Climate protection in existing buildings – more than just facades (insulation)
In terms of housing supply and design it’s obvious, but real estate investors and developers are also in demand when it comes to climate and environmental protection. According to the Federal Environment Agency, households account for almost 30% of the energy consumption in Germany, and most of that (about 70%) is heating energy. How much CO2 is emitted to bring living spaces to a comfortable temperature depends on two factors: where the heat comes from and how well a building is insulated. There are ever stricter insulation regulations for new buildings, but energy refurbishment of existing buildings has tended to decline in recent years – not a good sign for the official plan to make Germany climate-neutral by 2045. But the reluctance of property owners is understandable. Energy-efficient renovations are expensive, time-consuming and unpopular with tenants.

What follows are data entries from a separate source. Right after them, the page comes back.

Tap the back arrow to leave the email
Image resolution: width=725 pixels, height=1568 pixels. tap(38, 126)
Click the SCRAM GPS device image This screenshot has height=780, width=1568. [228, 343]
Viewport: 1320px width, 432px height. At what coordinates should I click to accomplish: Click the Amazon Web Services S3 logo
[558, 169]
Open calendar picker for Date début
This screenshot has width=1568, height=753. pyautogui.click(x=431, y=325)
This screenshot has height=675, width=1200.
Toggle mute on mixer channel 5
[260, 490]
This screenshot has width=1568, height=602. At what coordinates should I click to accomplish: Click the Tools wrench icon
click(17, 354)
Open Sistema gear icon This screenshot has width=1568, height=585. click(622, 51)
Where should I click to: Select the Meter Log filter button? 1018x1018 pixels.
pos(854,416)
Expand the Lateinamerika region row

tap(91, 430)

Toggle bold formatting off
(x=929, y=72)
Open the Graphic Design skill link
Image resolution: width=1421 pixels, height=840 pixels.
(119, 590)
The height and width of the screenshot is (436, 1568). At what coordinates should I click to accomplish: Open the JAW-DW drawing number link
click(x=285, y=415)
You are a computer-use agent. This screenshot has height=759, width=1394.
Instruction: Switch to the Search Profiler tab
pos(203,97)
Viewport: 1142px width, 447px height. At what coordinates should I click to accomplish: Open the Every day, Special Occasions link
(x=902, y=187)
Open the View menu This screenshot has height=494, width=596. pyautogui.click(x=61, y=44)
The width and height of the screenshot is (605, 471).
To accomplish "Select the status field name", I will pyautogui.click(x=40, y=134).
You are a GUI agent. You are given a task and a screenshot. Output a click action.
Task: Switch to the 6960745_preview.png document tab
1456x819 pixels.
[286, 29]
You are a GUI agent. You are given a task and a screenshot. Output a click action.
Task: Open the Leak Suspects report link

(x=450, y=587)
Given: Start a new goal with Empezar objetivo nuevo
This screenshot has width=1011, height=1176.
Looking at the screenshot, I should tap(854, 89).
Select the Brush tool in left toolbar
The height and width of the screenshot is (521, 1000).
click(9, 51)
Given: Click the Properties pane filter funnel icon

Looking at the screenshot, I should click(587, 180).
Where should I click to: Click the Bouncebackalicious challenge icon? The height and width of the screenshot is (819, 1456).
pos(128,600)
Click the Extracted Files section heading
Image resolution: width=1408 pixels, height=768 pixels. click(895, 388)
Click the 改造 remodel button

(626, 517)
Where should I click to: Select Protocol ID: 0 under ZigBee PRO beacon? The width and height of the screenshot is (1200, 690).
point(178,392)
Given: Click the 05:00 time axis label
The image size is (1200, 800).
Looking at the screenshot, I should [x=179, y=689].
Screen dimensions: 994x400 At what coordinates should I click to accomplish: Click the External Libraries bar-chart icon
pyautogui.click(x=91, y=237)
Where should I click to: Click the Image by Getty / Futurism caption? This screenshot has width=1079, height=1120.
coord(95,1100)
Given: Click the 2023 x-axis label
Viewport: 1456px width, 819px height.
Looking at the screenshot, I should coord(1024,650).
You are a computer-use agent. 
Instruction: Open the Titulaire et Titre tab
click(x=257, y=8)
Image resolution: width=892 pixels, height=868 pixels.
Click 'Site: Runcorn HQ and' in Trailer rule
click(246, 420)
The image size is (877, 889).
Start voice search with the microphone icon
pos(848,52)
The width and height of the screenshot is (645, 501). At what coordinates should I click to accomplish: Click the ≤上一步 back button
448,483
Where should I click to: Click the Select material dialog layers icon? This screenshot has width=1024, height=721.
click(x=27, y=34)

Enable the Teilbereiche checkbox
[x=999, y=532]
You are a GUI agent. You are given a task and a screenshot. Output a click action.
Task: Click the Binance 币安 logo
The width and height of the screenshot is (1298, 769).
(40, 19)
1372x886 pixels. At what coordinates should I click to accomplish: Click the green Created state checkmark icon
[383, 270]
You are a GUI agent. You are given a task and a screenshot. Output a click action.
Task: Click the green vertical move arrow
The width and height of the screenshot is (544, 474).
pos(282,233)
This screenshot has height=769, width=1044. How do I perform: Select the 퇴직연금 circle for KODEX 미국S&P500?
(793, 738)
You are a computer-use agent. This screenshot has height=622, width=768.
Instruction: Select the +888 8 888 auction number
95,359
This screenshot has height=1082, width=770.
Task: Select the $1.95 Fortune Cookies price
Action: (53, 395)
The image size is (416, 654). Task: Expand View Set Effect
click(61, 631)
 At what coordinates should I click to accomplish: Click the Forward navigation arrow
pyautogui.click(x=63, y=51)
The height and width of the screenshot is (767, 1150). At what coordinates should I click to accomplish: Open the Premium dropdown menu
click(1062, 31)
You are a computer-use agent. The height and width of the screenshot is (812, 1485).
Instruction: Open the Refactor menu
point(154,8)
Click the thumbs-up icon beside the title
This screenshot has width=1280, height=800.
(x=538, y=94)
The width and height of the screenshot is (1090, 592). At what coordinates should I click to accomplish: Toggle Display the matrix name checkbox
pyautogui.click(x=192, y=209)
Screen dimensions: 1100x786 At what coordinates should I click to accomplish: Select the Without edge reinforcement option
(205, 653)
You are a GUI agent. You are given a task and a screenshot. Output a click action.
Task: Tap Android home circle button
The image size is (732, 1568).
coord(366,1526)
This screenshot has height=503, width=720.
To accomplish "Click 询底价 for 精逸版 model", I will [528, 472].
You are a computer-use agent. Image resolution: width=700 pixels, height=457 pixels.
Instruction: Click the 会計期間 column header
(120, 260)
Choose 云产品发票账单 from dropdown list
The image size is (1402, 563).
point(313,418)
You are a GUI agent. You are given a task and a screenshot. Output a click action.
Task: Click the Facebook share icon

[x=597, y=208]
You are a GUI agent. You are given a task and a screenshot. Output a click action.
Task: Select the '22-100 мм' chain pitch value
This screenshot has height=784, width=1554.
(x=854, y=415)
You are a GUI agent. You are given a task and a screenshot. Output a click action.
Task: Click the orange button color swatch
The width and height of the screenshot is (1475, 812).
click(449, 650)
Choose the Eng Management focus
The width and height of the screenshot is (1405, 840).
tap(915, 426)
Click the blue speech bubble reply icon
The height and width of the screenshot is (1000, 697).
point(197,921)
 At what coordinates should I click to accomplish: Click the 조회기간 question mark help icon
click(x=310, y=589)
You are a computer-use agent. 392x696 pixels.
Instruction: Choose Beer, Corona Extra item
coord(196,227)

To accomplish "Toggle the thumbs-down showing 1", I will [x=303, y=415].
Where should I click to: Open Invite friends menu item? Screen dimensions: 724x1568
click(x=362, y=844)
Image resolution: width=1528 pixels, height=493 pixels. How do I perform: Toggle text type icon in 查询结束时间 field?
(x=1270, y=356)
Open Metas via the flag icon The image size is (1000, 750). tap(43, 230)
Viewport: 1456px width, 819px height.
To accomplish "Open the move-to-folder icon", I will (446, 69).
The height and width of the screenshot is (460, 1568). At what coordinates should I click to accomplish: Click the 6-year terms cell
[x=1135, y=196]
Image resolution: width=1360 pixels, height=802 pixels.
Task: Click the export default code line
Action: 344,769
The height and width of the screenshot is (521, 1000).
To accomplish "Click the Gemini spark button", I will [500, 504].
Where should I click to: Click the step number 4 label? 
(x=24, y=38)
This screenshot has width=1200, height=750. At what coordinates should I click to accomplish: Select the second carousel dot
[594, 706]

After all, the various subsidy measures for energy-efficient buildings have now been merged into one federal subsidy, the BEG. But the focus on facade insulation obscures the view of other measures that are often easier to implement – and for which the BEG also provides subsidies and loans in some cases. A little research is worthwhile here. The study points to a pilot project in which a single-family house from the 1980s could even be converted into a plus-energy house, and at marketable prices. This will not work with every type of building, but individual measures can also be transferred to multi-family houses. There is also the – often forgotten – lever of the energy source: solar thermal energy on the roof or geothermal energy in the basement can heat water and rooms with minimal CO2 emissions. Not only insulating but also greening facades and roofs can even have multiple benefits: Homes are warmer in winter, cooler in summer, improve microclimates, contribute to occupants’ health, and help cities absorb rainwater – an issue that will become increasingly important because of climate change.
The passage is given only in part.